Everyone, every time they go online, leaves a digital footprint. Whether it's social media, where you just have to post your latest thought for all to see; e-commerce, where you browse, select and pay for everything on-line; or even shopping at the local brick and mortar store where you pay by credit card, there's a record created and information left behind. Cyber-security, which is just another name for at least trying to keep that digital information safe, was much in the news this Christmas Season. Unfortunately, for shoppers, retailers and broadcasters, alike, cyber-security often seems to be more of a goal than a reality.
By now, the security breach at Target stores may seem like old news, but it's not. On Friday, January 10, 2014, Target said that 70 million people had their names, addresses, and telephone numbers taken by cyber-thieves. This is in addition to the 40 million people who had their credit and debit card information, including Personal Identification Numbers, or PIN's, hacked from Target's servers. Thankfully, a lot of the information, including the PIN's, evidently was encrypted, which at least means it has to be cracked open before a thief can get at it. Whether that will be enough to protect the stolen information is something only time will tell. Unfortunately, even the loss of seemingly benign personal information, like your address, email address, and telephone number, can make you more susceptible to identity theft.
Neiman Marcus, just this past Saturday, January 11, 2014, announced that it, too, had been a victim of a cyber-security attack, in which thieves stole some of its customers' credit card information and made unauthorized purchases during the holiday season.

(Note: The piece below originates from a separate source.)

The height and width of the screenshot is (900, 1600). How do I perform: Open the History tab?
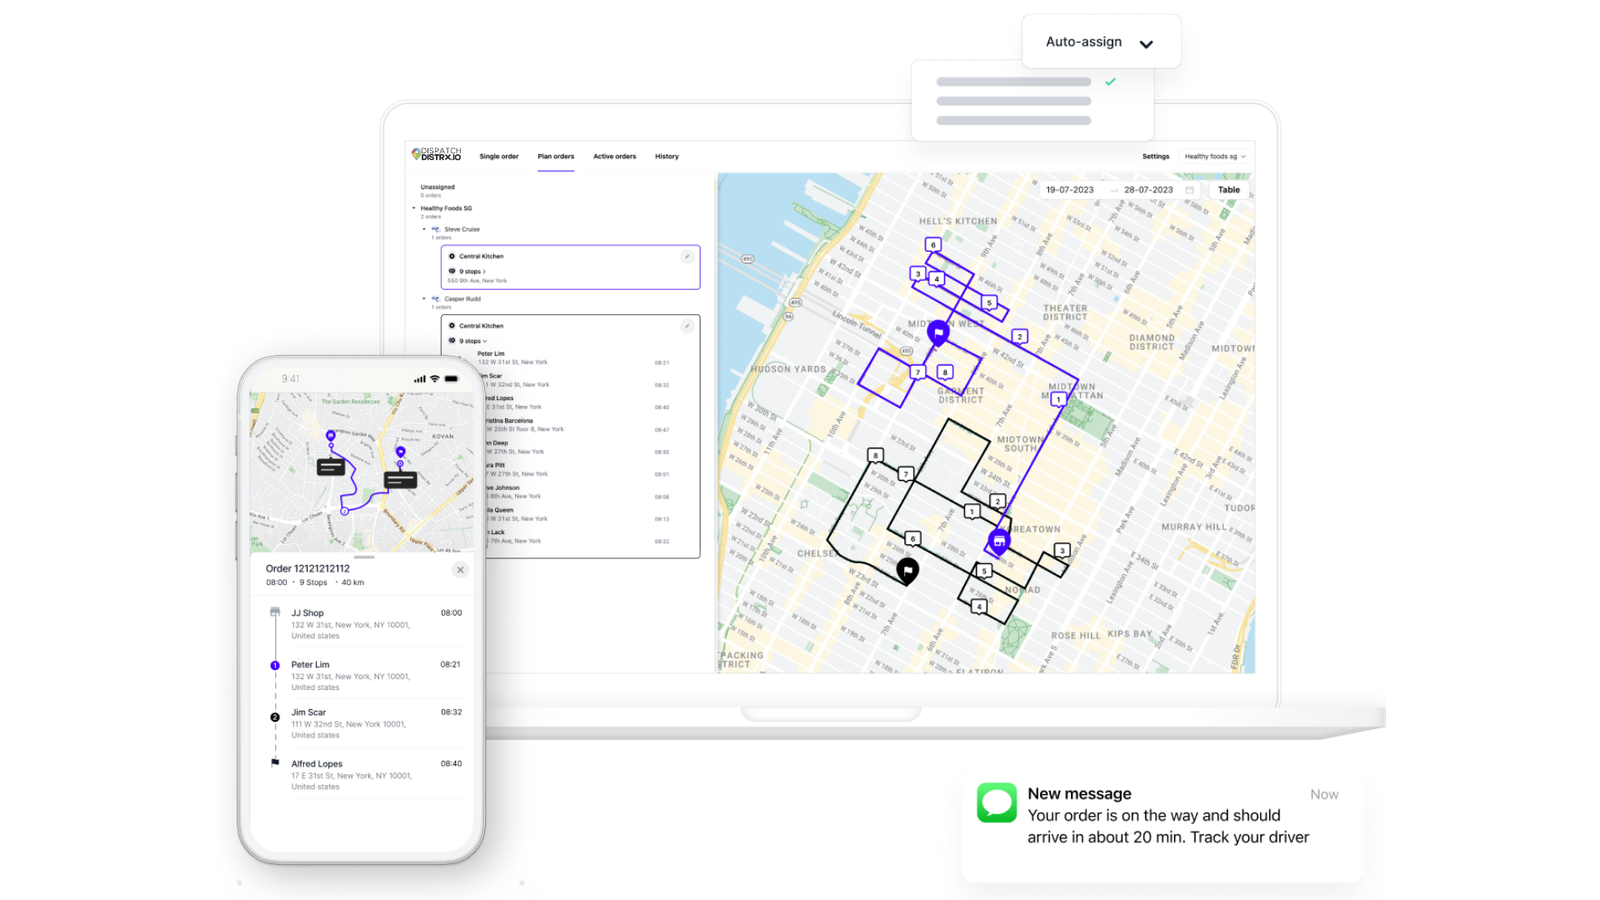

On December 25, 2013, the BBC was hacked. Just so you don't think that retail customers are the only targets, or that retail sales are the only source of ill-gotten gains, communications companies, even staid government-run ones like the British Broadcasting Corporation, are vulnerable. The story broke because someone saw the thief trying to sell access to the BBC servers, online. That would be kind of like coming home from work and not realizing your house was broken into until you see a commercial trying to sell your heirloom jewelry on TV.
The supposed thief, according the BBC story, is a notorious Russian hacker known by the names ""HASH" and "Rev0lver". From the sound of it, it's not the first time he's done this, and it won't be the last time he'll try. He attempted to sell access on underground, which is another word for clandestine, marketplaces on the web. It was first noticed by the Milwaukee based cyber-security firm Hold Security LLC, which reportedly makes a practice of monitoring such sites to locate people who try to deal in stolen information like this. HASH tried to convince buyers he had something worthwhile by showing them files which only someone with access to the servers would be able to get at.
Now you might think to yourself, what's the big deal about the BBC? After all, it's just information. It's not like anyone stole money directly out of your pocket.